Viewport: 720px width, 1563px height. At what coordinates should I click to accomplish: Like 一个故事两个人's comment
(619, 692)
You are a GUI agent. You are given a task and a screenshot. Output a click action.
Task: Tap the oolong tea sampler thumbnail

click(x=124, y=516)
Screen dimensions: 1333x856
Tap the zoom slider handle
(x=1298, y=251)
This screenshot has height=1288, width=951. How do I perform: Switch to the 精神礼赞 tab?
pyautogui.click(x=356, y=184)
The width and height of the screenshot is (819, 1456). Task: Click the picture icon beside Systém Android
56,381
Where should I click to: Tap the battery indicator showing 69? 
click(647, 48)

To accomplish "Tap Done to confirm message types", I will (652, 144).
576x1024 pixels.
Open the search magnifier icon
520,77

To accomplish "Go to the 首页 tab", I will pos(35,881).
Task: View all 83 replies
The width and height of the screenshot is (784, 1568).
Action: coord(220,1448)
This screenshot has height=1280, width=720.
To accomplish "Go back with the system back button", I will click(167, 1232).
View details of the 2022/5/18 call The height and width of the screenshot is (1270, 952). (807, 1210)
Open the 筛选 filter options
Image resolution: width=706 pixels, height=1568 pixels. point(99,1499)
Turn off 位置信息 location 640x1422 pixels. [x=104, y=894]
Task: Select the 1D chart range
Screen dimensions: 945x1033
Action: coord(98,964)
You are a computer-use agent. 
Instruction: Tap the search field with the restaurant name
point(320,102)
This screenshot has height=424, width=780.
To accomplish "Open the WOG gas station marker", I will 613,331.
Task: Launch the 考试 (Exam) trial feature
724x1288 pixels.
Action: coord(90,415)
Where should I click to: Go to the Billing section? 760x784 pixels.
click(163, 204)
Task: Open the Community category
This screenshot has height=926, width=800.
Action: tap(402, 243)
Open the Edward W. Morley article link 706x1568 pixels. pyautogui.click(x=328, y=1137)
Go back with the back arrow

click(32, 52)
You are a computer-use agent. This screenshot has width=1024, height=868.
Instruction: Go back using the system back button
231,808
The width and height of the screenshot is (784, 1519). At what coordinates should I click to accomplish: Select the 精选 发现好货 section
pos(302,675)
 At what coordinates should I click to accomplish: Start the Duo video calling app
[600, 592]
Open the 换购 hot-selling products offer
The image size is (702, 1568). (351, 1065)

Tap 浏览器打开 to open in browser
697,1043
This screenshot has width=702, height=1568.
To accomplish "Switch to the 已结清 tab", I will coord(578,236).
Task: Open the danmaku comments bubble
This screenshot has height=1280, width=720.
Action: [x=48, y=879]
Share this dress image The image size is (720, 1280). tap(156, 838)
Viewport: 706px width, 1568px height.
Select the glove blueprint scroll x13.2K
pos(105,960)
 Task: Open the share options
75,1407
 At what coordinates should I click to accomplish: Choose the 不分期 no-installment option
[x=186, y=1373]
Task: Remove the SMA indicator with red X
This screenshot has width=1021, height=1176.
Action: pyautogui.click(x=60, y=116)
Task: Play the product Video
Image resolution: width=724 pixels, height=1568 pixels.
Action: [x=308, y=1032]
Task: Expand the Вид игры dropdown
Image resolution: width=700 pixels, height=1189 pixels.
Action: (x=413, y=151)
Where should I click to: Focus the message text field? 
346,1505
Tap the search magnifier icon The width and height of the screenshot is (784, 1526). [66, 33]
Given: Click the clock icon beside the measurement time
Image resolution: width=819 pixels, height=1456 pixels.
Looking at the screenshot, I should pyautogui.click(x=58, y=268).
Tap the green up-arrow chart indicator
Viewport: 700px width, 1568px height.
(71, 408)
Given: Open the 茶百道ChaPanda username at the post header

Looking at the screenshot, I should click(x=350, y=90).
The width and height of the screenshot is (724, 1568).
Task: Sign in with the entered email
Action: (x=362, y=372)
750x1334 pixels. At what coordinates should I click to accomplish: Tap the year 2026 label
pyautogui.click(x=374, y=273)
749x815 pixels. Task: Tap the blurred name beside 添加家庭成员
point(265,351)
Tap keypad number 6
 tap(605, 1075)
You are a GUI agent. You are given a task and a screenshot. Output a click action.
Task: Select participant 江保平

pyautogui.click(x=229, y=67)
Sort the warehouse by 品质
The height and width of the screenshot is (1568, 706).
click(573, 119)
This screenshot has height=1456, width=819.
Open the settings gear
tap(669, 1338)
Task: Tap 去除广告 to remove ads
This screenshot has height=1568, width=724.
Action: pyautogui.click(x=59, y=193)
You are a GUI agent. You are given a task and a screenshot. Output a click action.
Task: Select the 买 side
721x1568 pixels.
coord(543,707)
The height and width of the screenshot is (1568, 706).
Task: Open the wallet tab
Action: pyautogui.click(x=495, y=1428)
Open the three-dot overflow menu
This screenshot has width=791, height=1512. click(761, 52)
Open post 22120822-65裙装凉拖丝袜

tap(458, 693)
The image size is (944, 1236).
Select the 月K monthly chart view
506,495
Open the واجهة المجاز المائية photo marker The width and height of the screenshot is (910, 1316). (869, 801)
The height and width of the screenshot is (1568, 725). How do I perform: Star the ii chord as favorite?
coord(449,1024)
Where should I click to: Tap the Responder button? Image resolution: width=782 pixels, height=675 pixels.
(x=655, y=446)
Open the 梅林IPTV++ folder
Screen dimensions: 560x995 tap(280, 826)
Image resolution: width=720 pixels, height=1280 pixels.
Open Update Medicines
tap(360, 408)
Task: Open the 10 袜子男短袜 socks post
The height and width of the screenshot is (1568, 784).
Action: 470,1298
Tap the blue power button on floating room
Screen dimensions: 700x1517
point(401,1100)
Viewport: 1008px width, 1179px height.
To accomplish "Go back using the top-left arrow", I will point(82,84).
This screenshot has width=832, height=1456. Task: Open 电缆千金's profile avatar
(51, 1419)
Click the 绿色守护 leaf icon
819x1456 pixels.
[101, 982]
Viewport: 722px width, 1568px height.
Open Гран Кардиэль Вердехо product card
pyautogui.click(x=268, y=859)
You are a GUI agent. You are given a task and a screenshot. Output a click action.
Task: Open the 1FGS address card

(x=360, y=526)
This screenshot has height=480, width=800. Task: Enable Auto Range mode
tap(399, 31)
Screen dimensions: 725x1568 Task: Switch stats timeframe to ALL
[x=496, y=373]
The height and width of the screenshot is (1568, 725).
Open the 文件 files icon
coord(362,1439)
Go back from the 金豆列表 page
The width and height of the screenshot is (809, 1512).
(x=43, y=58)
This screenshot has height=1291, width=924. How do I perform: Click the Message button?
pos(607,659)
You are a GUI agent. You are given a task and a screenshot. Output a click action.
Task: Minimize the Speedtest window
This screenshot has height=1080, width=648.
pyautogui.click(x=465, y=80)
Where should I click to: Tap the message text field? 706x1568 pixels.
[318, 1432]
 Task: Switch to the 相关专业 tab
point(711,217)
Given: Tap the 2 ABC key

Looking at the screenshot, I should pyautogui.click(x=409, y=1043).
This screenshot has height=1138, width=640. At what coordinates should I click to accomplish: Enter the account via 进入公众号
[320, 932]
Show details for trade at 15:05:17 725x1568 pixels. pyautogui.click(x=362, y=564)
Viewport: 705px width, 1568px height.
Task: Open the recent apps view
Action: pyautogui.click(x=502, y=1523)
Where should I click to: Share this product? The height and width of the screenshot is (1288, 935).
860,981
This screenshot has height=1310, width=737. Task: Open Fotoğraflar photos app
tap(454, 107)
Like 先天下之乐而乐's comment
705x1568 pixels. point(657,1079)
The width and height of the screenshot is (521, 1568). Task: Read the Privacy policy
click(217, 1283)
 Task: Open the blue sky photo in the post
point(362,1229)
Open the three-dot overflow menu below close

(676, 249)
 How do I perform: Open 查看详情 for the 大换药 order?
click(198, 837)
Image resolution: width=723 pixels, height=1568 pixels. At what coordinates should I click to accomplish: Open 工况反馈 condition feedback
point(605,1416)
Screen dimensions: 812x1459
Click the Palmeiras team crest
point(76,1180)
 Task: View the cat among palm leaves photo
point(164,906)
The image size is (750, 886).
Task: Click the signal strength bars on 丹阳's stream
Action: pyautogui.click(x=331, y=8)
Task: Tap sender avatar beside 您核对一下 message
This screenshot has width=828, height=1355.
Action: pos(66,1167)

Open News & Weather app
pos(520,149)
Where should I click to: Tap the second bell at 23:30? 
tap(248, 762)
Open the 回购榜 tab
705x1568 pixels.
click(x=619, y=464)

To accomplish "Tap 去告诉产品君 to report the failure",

※ ※ ※

WHAT THE TASK REQUIRES
Copy the lines of the material from the line containing "Like 先天下之乐而乐's comment" through the line containing "point(76,1180)", inclusive, reproducing each one without any change.

PROBLEM SOLUTION
Like 先天下之乐而乐's comment
705x1568 pixels. point(657,1079)
The width and height of the screenshot is (521, 1568). Task: Read the Privacy policy
click(217, 1283)
 Task: Open the blue sky photo in the post
point(362,1229)
Open the three-dot overflow menu below close

(676, 249)
 How do I perform: Open 查看详情 for the 大换药 order?
click(198, 837)
Image resolution: width=723 pixels, height=1568 pixels. At what coordinates should I click to accomplish: Open 工况反馈 condition feedback
point(605,1416)
Screen dimensions: 812x1459
Click the Palmeiras team crest
point(76,1180)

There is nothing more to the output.